Mason was one of the drafters of the Virginia Declaration of Rights and a major drafter of the Virginia State Constitution. It has been understood since this time that an unarmed population is fully at the behest of any power-hungry government.

#6: William Pitt (the Younger)

“If I were an American, as I am an Englishman, while a foreign troop was landed in my country, I never would lay down my arms – never – never – NEVER! You cannot conquer America!”

From 1783 until 1801, then again in 1804 to 1806, William Pitt was the Prime Minister of Britain.

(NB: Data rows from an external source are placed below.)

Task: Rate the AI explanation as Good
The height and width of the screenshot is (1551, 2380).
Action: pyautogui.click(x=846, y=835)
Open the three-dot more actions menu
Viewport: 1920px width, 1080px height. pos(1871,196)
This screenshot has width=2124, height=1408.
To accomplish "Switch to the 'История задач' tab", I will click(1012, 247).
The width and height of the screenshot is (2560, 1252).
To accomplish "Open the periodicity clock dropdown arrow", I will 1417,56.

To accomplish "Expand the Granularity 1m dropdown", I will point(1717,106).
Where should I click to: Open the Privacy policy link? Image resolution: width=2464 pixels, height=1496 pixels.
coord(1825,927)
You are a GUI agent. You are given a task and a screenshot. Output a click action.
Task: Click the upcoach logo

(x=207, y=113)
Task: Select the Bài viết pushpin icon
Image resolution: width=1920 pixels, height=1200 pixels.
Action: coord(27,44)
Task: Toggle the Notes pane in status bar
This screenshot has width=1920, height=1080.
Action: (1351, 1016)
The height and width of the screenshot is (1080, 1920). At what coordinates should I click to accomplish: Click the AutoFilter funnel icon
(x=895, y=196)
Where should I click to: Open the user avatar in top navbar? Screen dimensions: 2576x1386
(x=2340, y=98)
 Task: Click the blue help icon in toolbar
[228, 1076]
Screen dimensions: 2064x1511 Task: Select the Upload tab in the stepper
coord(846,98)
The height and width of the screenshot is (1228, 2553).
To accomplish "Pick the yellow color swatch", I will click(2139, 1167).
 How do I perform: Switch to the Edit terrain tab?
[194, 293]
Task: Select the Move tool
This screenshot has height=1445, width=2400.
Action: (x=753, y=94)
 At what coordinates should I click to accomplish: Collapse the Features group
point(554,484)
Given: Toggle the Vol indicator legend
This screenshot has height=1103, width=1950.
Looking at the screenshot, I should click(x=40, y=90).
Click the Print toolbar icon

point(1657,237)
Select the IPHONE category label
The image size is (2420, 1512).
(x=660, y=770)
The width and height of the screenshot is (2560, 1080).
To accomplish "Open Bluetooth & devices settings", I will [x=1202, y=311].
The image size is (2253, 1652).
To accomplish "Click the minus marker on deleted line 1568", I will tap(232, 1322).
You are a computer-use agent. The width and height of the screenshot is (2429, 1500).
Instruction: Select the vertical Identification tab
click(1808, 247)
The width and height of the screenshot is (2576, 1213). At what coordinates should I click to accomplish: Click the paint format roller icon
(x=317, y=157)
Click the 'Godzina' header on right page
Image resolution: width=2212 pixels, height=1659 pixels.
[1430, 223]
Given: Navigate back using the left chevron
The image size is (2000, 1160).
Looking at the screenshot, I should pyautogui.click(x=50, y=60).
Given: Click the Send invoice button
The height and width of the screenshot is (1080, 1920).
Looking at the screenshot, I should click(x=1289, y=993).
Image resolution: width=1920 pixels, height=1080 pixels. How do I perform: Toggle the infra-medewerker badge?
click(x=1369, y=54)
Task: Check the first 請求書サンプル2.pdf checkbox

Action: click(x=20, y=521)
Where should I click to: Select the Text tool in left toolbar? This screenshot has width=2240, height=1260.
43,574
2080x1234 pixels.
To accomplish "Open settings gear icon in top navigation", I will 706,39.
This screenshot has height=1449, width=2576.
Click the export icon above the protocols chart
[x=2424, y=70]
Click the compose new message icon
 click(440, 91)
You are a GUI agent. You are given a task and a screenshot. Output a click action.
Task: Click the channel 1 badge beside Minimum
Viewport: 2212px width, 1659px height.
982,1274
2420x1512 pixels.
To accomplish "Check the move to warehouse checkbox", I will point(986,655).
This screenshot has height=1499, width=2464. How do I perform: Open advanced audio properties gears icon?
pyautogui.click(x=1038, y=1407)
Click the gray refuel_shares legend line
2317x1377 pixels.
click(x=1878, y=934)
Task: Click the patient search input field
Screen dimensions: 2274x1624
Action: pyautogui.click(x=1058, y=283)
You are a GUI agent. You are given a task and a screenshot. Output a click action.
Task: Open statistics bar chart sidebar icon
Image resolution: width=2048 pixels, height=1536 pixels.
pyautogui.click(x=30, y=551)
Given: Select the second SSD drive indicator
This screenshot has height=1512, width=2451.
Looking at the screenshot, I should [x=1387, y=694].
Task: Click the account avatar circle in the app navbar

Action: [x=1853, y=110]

Even he understood the importance of an armed populace to protect against foreign invaders and was against war with the United States.

#7: Robert Molesworth

“The arming and training of all the freeholders of England, as it is our undoubted ancient Constitution, and consequently our Right: So, it is the opinion of most Whigs, that it ought to be put in Practice.”

Molesworth was a British politician who believed that self-preservation is a Constitutional right guaranteed to the English as well as the Americans. He was a close associate of philosopher and economist John Locke.

#8: Andrew Fletcher

“He that is armed, is always the master of the purse of him, that is unarmed.”

Fletcher was a Scottish statesman and author of A Discourse of Government with Relation to Militias (1698). He believed in the necessity of guns to stop and discourage theft.

#9: Michael Dalton

“If Thieves shall come to a Man’s House, to rob or murder him, he may lawfully assemble company to defend his House by force; and if he or any of his company shall kill any of them in defense of Himself, his Family, his Goods of House, This is no Felony, neither shall they forfeit anything therefore.”

Dalton was an influential English jurist of the seventeenth century who strongly believed in the use of weapons to defend one’s household, family, and possessions.

#10: Charles Louis De Secondat Montesquieu

“It is unreasonable . . . to oblige a man not to attempt the defense of his own life.”

Charles Montesquieu was an early 18th century French judge who argued for the separation of powers which our current government uses. He also believed that self-defense is a human right in which no man should be denied.

#11: Hugo Grotius

“[F]or all animals are provided by nature with means for the very purpose of self-defense. See Xenophon, Ovid, Horace, Lucretius. Galen observes that man is an animal born for peace and war, not born with weapons, but with hands by which weapons can be acquired. And we see infants, without teaching, use their hands for weapons.”

Hugo Grotius was a 16th-17th century Dutch judge and politician. He believed as Aristotle did before him that weapons are as natural for humans to use as the talons on a bird or the claws on a bear, and that to deny a man his tools of defense is to deny him his nature.

#12: Thomas Paine

“The balance of power is the scale of peace. The same balance would be preserved were all the world destitute of arms, for all would be alike; but since some will not, others dare not lay them aside . . . Horrid mischief would ensue were one half the world deprived of the use of them; . . . the weak will become prey to the strong.”

Paine believed in an equal balance of power between governments and people. It’s clear today that that power has been skewed evermore dramatically to the side of government since at least the American Civil War, the consequences of which have been enormous.

#13: John Adams

“Arms in the hands of citizens [may] be used at individual discretion . . . in private self-defense.”

This quote by the second president of the United States and co-signer of the Declaration of Independence reveals the fact that the Second Amendment was intended to protect the rights of individuals to protect themselves privately, as well as the collective right to form a well-regulated (meaning well-functioning) militia for the purpose of resisting tyrannical government.

#14: Mahatma Gandhi

“Among the many misdeeds of the British rule in India, history will look upon the Act depriving a whole nation of arms as the blackest.”

In this very telling quote, devout pacifist Gandhi explains how much of the suffering caused by the British during India’s occupation could have been avoided if the citizens were not stripped of their right to carry arms.